*Work instructions*:
Write out every line of the data below exactly as given.

*Information given*:
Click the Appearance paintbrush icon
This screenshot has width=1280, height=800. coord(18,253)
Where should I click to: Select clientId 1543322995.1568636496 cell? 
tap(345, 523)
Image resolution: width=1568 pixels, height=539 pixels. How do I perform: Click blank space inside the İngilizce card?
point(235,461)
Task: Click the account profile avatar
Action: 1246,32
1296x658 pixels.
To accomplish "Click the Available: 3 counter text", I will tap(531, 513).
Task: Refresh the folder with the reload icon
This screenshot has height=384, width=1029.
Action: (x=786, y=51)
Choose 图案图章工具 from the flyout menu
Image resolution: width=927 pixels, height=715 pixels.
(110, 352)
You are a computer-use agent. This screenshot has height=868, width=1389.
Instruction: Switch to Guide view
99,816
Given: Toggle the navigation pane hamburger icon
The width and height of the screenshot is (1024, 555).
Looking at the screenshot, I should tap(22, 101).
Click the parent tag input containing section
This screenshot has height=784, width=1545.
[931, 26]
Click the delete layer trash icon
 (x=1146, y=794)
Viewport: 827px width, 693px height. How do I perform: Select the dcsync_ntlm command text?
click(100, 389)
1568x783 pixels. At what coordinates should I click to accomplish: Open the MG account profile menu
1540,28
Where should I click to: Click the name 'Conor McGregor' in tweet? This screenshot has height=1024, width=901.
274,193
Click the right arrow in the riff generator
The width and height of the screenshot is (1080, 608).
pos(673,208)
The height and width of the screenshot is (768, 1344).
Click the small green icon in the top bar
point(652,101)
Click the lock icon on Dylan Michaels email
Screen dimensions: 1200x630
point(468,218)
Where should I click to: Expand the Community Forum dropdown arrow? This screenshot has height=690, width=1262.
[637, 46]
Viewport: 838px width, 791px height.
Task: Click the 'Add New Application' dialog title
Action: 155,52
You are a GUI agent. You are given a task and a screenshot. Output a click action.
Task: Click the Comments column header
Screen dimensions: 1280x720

*Output for this task*:
Click the Appearance paintbrush icon
This screenshot has width=1280, height=800. coord(18,253)
Where should I click to: Select clientId 1543322995.1568636496 cell? 
tap(345, 523)
Image resolution: width=1568 pixels, height=539 pixels. How do I perform: Click blank space inside the İngilizce card?
point(235,461)
Task: Click the account profile avatar
Action: 1246,32
1296x658 pixels.
To accomplish "Click the Available: 3 counter text", I will tap(531, 513).
Task: Refresh the folder with the reload icon
This screenshot has height=384, width=1029.
Action: (x=786, y=51)
Choose 图案图章工具 from the flyout menu
Image resolution: width=927 pixels, height=715 pixels.
(110, 352)
You are a computer-use agent. This screenshot has height=868, width=1389.
Instruction: Switch to Guide view
99,816
Given: Toggle the navigation pane hamburger icon
The width and height of the screenshot is (1024, 555).
Looking at the screenshot, I should tap(22, 101).
Click the parent tag input containing section
This screenshot has height=784, width=1545.
[931, 26]
Click the delete layer trash icon
 (x=1146, y=794)
Viewport: 827px width, 693px height. How do I perform: Select the dcsync_ntlm command text?
click(100, 389)
1568x783 pixels. At what coordinates should I click to accomplish: Open the MG account profile menu
1540,28
Where should I click to: Click the name 'Conor McGregor' in tweet? This screenshot has height=1024, width=901.
274,193
Click the right arrow in the riff generator
The width and height of the screenshot is (1080, 608).
pos(673,208)
The height and width of the screenshot is (768, 1344).
Click the small green icon in the top bar
point(652,101)
Click the lock icon on Dylan Michaels email
Screen dimensions: 1200x630
point(468,218)
Where should I click to: Expand the Community Forum dropdown arrow? This screenshot has height=690, width=1262.
[637, 46]
Viewport: 838px width, 791px height.
Task: Click the 'Add New Application' dialog title
Action: 155,52
You are a GUI agent. You are given a task and a screenshot. Output a click action.
Task: Click the Comments column header
Screen dimensions: 1280x720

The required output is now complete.